The future in plastics once predicted in the ‘60s comes full circle in Noah Baumbach’s absurdist ‘80s-set dark comedy White Noise (C), in which airborne toxic events, misbegotten drug deals and the power of suggestion in consumerist culture swirl in the whirling dervish of a day-glo college town. This is far from linear or logical stuff, and it only works in spurts despite lots of creativity. Based on Don DeLillo’s notoriously unadaptable postmodern novel, this go-for-broke movie introduces all sorts of intriguing ideas which are equal parts fascinating and face palm worthy. Adam Driver is the assured oddity at the center of the proceedings as an eccentric professor of Hitler studies, surrounded domestically by a bunch of loquacious, precocious offspring from multiple marriages. His current wife played by a wryly funny Greta Gerwig is largely defined by a penne pasta meets poodle inspired haircut and a possible secret. Another talky teacher friend played with relish by Don Cheadle harbors awe for Elvis and supermarkets. The plot is a series of strange events, some that linger too lovingly long on their source material roots. The ensemble’s commitment to a hilariously heightened vibe is admirable though and makes for an uneven but readymade cult sensation, a bonkers love child of Robert Altman, Steven Spielberg and Kurt Vonnegut. Perhaps the film should be accompanied Rocky Horror style with a survival kit baggie of edibles. If you make it to the end, enjoy a closing credit musical sequence that’s somewhat more thematically cogent than the feature overstaying its welcome preceding it. 
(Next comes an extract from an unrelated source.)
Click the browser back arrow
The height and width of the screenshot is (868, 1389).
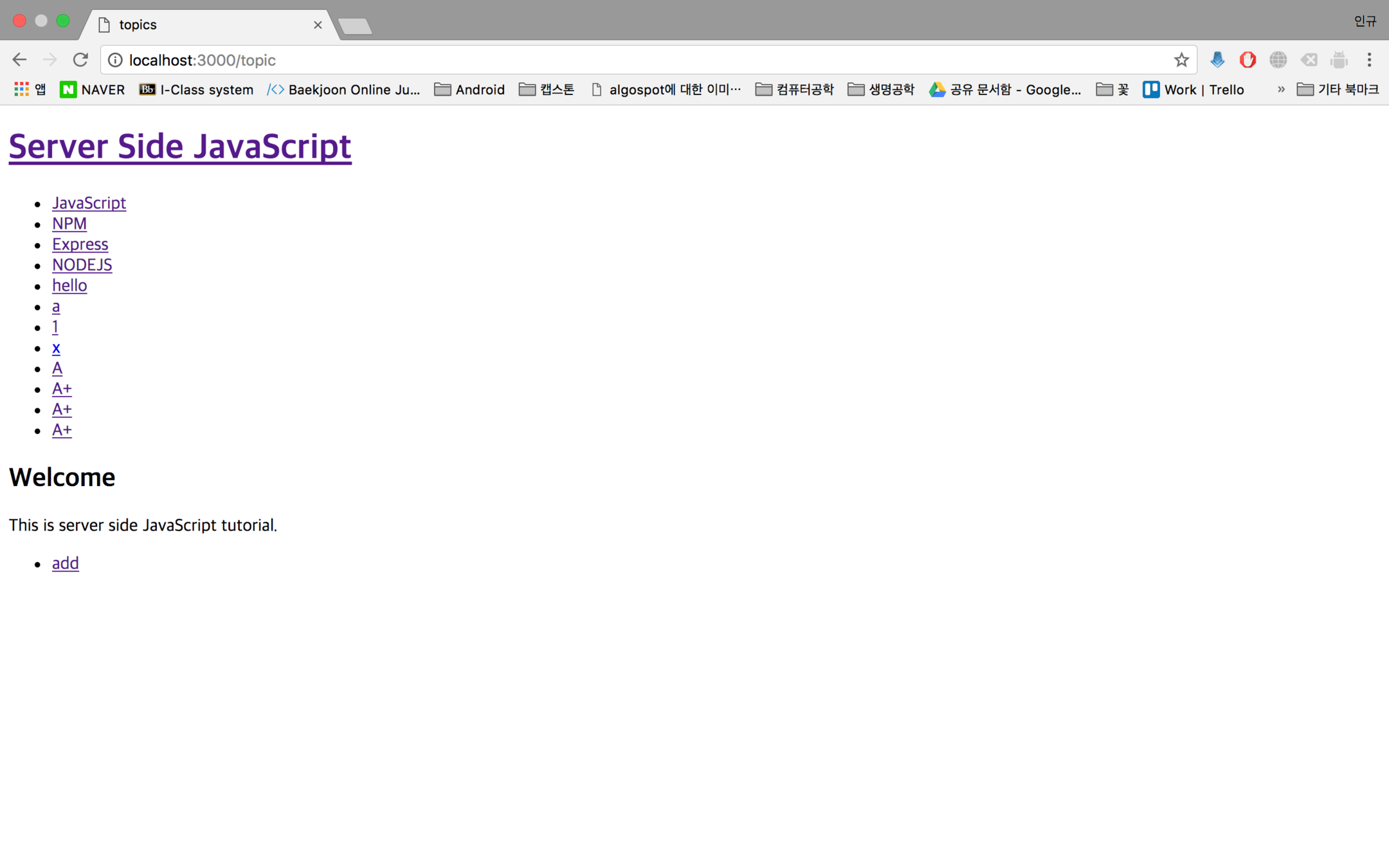click(19, 60)
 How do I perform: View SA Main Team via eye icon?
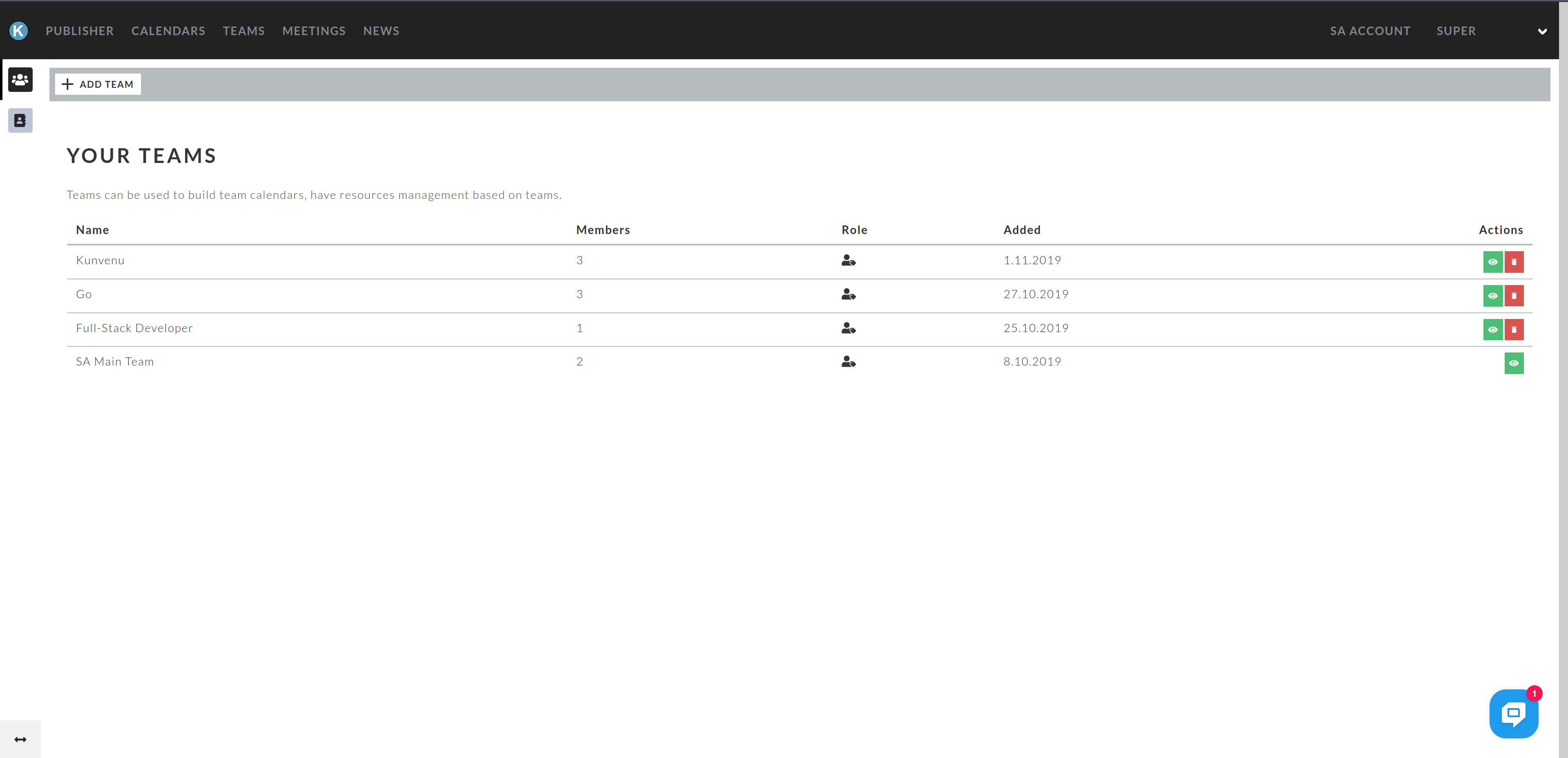pyautogui.click(x=1514, y=363)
Movie Review: Don’t Look Up (2021)

Now on Netflix.

It’s the end of the world as we know it, and many of the denizens of Adam McKay’s new satire Don’t Look Up (B+) feel strangely fine. This is the dilemma for scientists played by Leonardo DiCaprio and Jennifer Lawrence who have determined a comet is imminently headed for a collision with earth. Talk about a charged object for a blistering dark comedy! Mostly biting and sometimes too obvious in his observations, McKay presents his thesis to its logical conclusions thanks in part to a wry ensemble including Cate Blanchett as a cynical news anchor, Meryl Streep as an opportunistic U.S. president and Mark Rylance as the businessman behind the curtain who may or nay not hold a miracle cure to the planet’s extinction. Lawrence is the closest to an unblemished protagonist, and she is winning in the role. DiCaprio underplays his role a touch in order to accent his mounting spiral into desperation. Although it’s sometimes frenzied and fragmented, McKay’s epic love child of Dr. Strangelove and Network undoubtedly makes its point. Best as a commentary on the culture of the here and now, this film is intended to prod and provoke and does.